- **Exercise passage**
※ ※ ※
Unity of Satem (was: a discussion on OIT)

From: Richard Wordingham
Message: 58860
Date: 2008-05-25

--- In cybalist@yahoogroups.com, "david_russell_watson" <liberty@...>
wrote:
>
> --- In cybalist@yahoogroups.com, Rick McCallister <gabaroo6958@>
> wrote:
> >
> > We spoke about this earlier on the list --satemization
> > seems to be a spontaneous phenomenon.
>
> I recall it differently. Piotr argued that the Satem group
> represents a proper genetic grouping, for which see
> http://tech.groups.yahoo.com/group/cybalist/message/17078 ,
> http://tech.groups.yahoo.com/group/cybalist/message/19177 ,
> http://tech.groups.yahoo.com/group/cybalist/message/27876 ,
> http://tech.groups.yahoo.com/group/cybalist/message/13075 ,
> http://tech.groups.yahoo.com/group/cybalist/message/13057 ,
> and http://tech.groups.yahoo.com/group/cybalist/messages/
> 44678?threaded=1&m=e&var=1&tidx=1 .
※ ※ ※
- **Data shown**

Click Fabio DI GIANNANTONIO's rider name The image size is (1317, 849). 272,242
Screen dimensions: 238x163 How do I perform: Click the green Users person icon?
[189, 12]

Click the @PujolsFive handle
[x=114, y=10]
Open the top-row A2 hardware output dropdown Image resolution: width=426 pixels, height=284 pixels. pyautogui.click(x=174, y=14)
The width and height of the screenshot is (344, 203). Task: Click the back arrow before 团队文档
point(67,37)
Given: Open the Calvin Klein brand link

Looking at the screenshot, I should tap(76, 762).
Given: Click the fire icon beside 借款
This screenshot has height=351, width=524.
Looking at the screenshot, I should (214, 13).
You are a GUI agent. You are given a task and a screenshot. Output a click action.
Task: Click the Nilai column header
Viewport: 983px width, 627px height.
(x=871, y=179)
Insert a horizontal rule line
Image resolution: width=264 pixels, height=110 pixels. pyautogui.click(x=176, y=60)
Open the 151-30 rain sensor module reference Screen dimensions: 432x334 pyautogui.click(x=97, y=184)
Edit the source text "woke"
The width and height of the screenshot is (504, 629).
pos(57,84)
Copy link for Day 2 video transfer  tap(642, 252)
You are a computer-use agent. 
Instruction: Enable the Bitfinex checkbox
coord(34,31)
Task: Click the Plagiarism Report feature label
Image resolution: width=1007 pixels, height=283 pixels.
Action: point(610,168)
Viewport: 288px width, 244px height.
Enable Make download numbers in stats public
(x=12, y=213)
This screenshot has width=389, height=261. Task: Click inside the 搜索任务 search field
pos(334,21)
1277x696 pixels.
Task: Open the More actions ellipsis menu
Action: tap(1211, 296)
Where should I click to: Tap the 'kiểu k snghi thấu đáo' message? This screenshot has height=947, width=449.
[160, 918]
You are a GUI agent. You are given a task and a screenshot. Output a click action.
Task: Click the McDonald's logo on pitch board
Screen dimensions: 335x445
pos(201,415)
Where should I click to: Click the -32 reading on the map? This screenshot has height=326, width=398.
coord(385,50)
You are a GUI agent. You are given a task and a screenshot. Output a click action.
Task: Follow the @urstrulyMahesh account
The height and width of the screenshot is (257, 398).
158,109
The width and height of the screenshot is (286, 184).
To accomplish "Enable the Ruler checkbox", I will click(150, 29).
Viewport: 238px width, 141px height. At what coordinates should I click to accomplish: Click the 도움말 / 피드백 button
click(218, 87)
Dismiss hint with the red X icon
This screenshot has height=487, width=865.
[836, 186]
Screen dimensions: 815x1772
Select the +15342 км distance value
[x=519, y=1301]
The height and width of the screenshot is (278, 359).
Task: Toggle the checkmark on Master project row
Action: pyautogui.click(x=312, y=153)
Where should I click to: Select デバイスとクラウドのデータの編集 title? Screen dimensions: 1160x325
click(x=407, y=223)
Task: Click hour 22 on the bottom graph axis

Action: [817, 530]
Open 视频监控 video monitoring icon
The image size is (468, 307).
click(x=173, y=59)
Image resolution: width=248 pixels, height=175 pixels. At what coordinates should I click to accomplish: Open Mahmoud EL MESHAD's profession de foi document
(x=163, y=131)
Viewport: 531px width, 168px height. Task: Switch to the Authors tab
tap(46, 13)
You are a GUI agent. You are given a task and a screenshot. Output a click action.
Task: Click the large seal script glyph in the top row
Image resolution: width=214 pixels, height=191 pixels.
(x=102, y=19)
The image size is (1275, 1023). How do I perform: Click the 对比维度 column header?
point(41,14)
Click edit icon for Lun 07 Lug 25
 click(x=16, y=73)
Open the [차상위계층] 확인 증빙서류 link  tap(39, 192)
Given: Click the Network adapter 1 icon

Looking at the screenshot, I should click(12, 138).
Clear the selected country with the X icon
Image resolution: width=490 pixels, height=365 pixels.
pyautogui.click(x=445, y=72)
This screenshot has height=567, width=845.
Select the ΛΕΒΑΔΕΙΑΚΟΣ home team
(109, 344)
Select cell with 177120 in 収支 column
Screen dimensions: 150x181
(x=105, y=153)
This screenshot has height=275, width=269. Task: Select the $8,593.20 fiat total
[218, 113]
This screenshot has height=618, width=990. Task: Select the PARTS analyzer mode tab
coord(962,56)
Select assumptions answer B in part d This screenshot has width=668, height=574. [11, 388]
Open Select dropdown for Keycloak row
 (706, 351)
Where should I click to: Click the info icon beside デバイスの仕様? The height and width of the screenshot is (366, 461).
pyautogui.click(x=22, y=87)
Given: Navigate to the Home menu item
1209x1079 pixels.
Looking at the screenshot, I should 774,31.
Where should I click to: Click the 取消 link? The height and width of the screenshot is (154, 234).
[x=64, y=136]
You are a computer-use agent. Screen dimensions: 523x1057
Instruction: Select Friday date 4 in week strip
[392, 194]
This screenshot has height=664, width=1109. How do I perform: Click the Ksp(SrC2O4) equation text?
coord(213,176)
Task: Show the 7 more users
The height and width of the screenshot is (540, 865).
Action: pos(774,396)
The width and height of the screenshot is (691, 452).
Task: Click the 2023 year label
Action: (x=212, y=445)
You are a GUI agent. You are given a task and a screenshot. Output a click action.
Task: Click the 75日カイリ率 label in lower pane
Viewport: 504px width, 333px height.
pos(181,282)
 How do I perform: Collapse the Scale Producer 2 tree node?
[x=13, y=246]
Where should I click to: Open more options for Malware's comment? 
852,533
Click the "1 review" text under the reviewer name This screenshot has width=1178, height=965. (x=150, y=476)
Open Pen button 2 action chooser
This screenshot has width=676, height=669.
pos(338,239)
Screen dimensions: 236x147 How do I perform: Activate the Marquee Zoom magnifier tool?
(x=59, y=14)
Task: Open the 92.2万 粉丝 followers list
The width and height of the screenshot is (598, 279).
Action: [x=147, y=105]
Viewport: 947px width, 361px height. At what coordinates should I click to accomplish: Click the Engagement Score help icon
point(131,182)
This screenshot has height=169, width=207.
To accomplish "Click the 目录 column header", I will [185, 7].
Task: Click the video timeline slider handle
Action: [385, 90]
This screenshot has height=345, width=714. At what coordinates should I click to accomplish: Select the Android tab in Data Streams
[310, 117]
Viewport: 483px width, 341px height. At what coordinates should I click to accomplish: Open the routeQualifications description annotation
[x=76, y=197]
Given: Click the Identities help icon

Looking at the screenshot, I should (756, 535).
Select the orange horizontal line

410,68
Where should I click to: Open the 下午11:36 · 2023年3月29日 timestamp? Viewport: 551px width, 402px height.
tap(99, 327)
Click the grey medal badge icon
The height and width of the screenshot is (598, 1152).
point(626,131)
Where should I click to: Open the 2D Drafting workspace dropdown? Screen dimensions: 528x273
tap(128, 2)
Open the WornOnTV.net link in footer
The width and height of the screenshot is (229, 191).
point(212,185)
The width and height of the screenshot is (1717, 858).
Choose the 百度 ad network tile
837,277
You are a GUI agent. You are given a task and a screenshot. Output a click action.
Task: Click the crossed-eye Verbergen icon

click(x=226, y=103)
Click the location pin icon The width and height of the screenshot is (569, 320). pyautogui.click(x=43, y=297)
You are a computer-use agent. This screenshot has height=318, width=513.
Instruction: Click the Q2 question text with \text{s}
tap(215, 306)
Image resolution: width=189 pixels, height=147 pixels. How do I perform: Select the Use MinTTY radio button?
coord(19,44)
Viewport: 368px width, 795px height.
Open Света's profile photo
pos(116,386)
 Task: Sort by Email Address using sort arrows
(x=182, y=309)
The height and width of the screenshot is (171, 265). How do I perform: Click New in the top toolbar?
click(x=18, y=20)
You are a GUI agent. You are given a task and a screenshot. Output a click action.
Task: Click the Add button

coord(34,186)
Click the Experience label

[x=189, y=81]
※ ※ ※
- **Exercise tasks**
#1 In the mailing-list post on the unity of Satem, why does david_russell_watson say "I recall it differently" after the claim that satemization seems to be a spontaneous phenomenon?
#2 Copy the mailing-list post on the unity of Satem from the words "From: Richard Wordingham" up to and including the words "a spontaneous phenomenon.".

- **Your responses**
#1 He remembers that Piotr argued on the list that the Satem group is a proper genetic grouping, not a spontaneous development. He supports this by linking to several earlier list messages.

#2
From: Richard Wordingham
Message: 58860
Date: 2008-05-25

--- In cybalist@yahoogroups.com, "david_russell_watson" <liberty@...>
wrote:
>
> --- In cybalist@yahoogroups.com, Rick McCallister <gabaroo6958@>
> wrote:
> >
> > We spoke about this earlier on the list --satemization
> > seems to be a spontaneous phenomenon.